▶ What the task requires:
Restate the listing below word for word, omitting any images.

════════════════════

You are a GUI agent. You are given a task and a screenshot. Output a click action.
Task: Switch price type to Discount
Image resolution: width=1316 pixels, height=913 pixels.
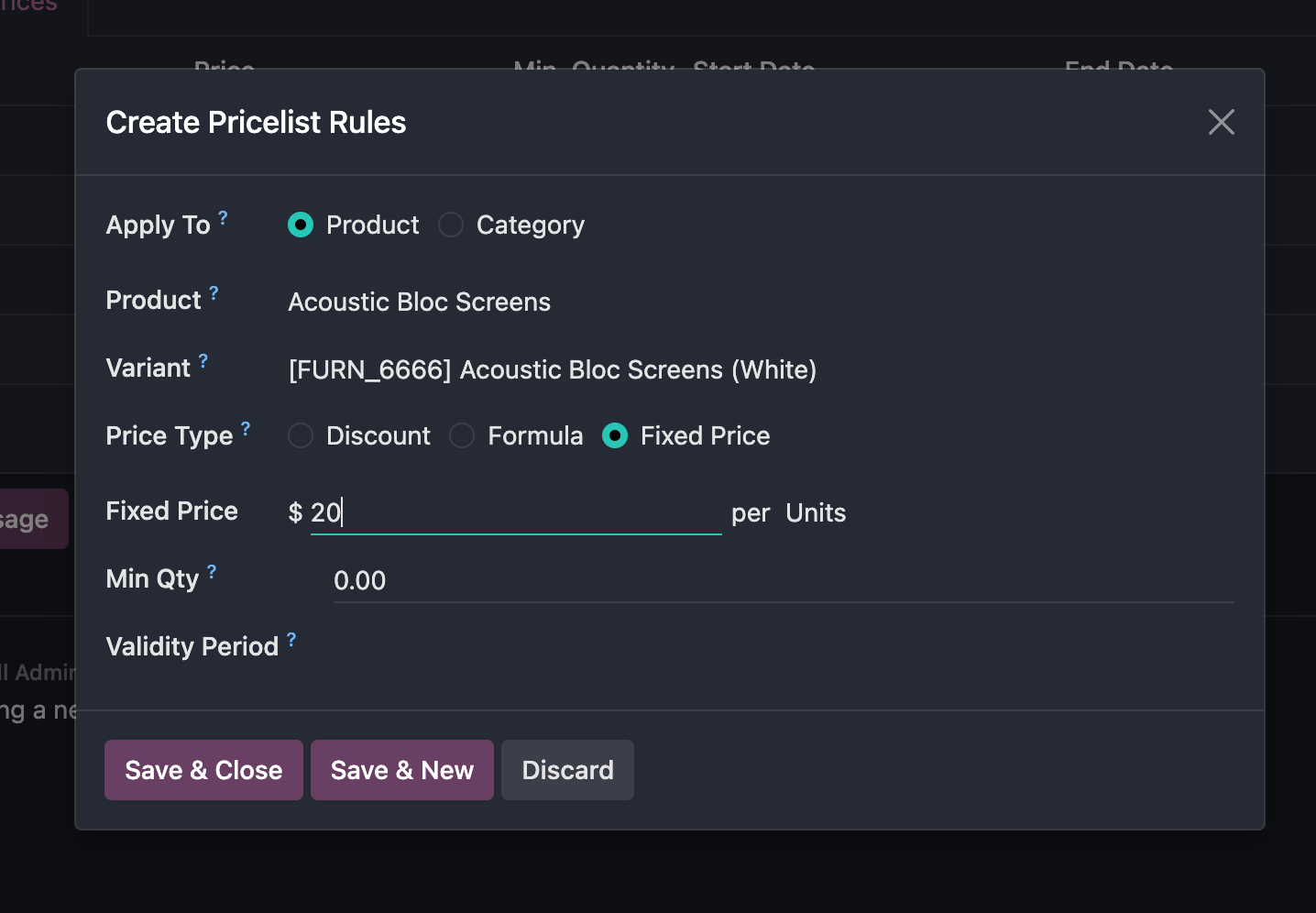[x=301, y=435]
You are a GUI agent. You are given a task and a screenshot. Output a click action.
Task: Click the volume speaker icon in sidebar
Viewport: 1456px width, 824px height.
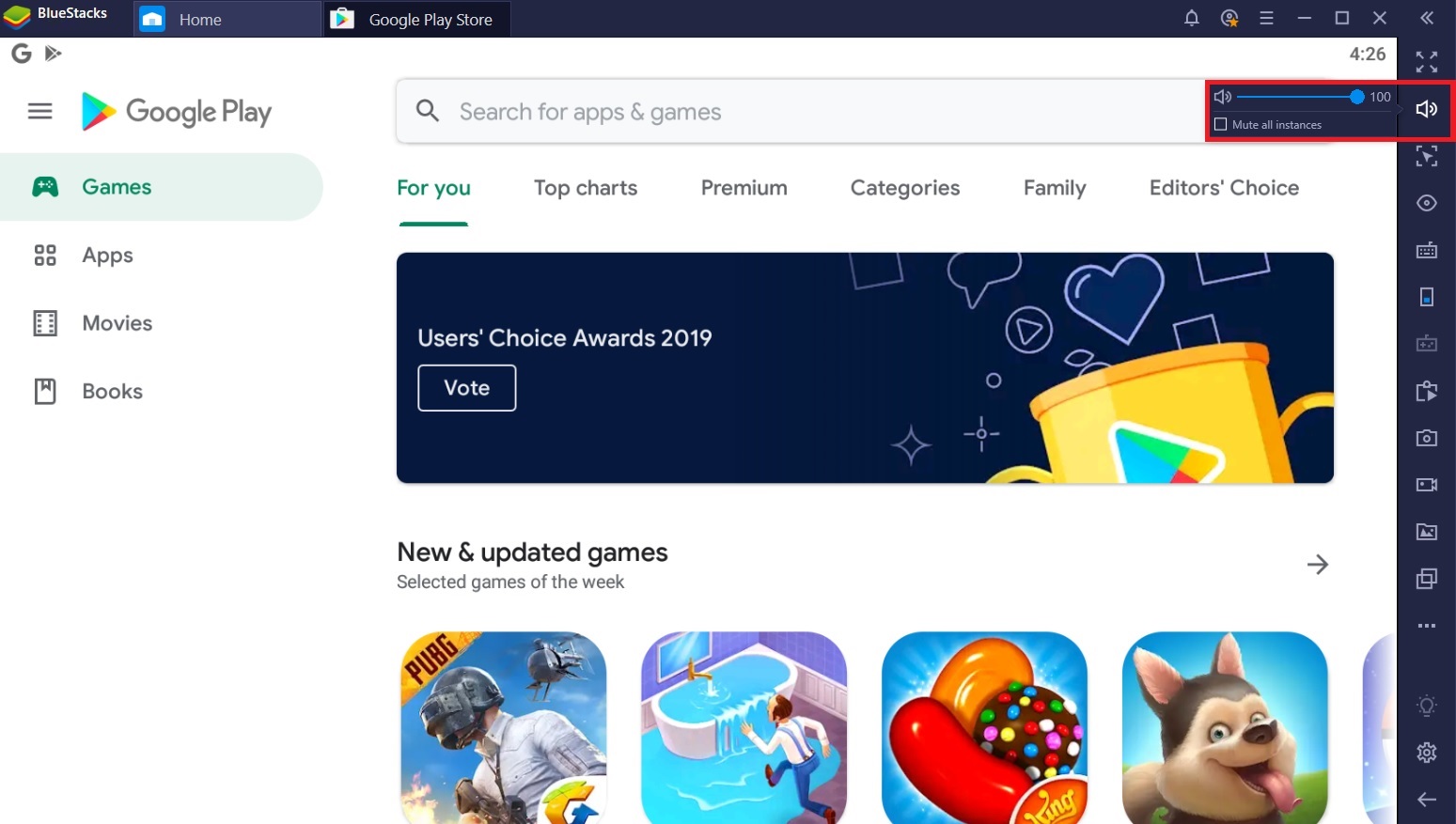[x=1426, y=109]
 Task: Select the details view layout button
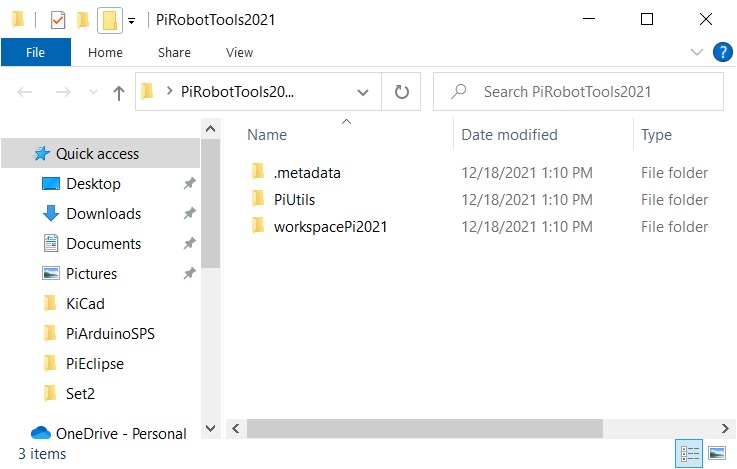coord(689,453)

════════════════════

▶ Written reply:
You are a GUI agent. You are given a task and a screenshot. Output a click action.
Task: Switch price type to Discount
Image resolution: width=1316 pixels, height=913 pixels.
[x=301, y=435]
You are a GUI agent. You are given a task and a screenshot. Output a click action.
Task: Click the volume speaker icon in sidebar
Viewport: 1456px width, 824px height.
[x=1426, y=109]
 Task: Select the details view layout button
coord(689,453)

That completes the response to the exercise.